RECORDS TO PROCESS Start Marker

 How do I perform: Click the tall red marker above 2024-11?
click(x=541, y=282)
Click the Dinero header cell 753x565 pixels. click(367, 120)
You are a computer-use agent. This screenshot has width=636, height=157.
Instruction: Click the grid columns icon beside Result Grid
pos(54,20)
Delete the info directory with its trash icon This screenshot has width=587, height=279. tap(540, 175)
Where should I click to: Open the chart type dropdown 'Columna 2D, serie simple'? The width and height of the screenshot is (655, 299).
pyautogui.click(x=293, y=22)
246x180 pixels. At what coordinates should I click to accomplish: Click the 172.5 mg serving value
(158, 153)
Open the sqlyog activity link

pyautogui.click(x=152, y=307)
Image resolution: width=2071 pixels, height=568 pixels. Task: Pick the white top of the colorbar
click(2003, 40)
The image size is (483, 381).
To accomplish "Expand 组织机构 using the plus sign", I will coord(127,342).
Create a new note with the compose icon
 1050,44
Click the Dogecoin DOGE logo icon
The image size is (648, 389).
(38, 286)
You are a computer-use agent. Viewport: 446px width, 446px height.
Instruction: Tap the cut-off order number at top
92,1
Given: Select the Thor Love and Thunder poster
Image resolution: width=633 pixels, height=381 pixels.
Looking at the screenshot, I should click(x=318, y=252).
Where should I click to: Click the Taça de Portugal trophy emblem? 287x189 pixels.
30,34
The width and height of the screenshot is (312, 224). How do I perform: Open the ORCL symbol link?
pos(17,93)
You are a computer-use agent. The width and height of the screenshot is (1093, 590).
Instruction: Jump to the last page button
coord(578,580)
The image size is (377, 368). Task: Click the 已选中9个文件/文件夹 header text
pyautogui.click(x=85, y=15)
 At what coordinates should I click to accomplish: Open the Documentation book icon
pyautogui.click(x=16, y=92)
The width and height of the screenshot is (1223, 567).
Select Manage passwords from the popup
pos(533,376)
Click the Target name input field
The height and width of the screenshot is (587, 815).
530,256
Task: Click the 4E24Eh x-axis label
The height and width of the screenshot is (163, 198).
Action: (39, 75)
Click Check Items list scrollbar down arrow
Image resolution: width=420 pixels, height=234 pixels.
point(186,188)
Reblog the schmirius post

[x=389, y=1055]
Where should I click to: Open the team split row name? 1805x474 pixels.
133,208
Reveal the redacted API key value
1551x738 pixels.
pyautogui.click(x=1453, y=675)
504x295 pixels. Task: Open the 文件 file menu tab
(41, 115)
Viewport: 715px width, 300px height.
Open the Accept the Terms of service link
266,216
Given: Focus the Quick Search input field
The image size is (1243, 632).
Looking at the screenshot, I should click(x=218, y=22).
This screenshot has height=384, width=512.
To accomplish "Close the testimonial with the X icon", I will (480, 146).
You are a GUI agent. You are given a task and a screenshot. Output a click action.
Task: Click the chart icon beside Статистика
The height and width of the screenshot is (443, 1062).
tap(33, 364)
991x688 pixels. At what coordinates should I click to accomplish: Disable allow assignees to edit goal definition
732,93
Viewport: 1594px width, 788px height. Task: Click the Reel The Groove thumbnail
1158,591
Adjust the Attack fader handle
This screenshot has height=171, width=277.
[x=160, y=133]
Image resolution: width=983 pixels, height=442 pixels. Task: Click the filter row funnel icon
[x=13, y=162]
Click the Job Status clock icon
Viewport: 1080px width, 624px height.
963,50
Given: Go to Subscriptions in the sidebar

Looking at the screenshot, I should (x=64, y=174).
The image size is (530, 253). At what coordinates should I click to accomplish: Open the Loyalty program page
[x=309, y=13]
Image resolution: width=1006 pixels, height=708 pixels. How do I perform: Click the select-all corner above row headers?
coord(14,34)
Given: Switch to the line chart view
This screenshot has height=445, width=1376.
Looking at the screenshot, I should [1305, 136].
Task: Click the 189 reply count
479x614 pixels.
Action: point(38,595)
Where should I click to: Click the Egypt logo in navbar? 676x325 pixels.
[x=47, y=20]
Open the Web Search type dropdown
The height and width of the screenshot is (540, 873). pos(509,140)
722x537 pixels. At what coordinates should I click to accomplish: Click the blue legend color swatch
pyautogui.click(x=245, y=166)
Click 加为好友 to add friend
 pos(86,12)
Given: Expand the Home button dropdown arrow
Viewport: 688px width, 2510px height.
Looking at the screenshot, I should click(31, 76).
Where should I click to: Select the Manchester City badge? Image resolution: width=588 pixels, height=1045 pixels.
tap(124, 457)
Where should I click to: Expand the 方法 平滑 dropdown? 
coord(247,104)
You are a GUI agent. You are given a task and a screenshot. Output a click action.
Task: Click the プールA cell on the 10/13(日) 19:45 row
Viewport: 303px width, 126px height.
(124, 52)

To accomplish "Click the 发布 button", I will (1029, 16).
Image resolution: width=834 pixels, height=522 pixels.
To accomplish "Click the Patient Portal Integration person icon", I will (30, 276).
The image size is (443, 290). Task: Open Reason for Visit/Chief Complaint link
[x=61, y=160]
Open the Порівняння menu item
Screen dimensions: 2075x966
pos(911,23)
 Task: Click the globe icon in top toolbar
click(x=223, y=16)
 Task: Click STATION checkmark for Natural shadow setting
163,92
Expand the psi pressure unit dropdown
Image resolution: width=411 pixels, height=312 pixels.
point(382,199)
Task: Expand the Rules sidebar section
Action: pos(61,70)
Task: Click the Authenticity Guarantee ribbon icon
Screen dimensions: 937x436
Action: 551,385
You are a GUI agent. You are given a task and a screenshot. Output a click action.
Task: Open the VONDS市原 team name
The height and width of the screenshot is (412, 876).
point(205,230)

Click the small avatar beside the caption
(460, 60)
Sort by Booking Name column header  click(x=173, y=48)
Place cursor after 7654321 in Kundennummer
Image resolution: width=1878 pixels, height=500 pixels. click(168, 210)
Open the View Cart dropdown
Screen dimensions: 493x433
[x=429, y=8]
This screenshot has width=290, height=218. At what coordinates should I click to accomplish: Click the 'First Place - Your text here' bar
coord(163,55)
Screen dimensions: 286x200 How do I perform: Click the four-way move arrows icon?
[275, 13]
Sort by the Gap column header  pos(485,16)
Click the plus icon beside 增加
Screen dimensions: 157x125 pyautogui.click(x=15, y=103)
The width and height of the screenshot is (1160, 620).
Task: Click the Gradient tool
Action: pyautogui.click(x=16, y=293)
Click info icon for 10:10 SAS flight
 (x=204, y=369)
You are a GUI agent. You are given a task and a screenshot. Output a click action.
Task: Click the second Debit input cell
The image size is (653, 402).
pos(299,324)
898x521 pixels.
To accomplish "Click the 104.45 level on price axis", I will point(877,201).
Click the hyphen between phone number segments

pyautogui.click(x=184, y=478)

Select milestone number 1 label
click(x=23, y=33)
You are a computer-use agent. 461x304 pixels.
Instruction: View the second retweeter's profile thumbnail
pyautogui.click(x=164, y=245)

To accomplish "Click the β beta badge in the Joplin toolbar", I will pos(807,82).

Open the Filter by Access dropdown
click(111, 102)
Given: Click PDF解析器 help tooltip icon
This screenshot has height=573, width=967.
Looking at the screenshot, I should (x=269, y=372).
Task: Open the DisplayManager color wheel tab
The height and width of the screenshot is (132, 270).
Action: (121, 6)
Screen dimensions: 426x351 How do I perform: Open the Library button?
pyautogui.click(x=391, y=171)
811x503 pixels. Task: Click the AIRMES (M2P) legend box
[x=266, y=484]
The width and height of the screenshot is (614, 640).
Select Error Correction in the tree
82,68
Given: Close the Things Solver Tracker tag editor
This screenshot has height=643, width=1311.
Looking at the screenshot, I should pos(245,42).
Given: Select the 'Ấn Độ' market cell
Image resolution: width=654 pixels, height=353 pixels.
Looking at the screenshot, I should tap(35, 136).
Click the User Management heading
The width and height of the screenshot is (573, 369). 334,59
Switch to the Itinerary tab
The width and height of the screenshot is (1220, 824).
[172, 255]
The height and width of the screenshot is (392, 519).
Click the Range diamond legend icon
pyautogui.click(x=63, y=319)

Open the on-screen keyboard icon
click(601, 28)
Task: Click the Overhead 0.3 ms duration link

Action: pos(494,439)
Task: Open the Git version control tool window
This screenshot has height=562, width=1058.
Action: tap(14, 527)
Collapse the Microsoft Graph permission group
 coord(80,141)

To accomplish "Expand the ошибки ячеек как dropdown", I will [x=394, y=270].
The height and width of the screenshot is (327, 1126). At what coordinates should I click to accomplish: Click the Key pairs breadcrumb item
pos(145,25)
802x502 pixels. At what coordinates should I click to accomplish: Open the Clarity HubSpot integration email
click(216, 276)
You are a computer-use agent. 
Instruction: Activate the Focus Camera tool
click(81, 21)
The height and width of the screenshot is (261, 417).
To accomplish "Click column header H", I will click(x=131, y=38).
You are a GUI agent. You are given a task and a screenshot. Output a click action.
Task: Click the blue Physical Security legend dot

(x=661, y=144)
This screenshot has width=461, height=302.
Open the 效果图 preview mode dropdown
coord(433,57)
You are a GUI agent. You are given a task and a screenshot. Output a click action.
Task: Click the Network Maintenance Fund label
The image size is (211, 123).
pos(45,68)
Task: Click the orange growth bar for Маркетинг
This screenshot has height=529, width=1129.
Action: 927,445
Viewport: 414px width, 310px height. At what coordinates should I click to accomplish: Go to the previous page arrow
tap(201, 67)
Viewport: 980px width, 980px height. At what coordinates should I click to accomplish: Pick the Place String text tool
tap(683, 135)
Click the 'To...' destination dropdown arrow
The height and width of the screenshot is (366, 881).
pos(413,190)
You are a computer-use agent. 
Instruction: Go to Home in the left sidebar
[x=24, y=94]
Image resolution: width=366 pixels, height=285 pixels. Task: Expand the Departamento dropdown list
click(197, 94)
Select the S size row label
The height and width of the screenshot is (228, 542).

RECORDS TO PROCESS End Marker

## TASK DIRECTIONS
Lines above that contain the string "axis" make up the answer.

## TASK RESPONSE
Task: Click the 4E24Eh x-axis label
To accomplish "Click the 104.45 level on price axis", I will point(877,201).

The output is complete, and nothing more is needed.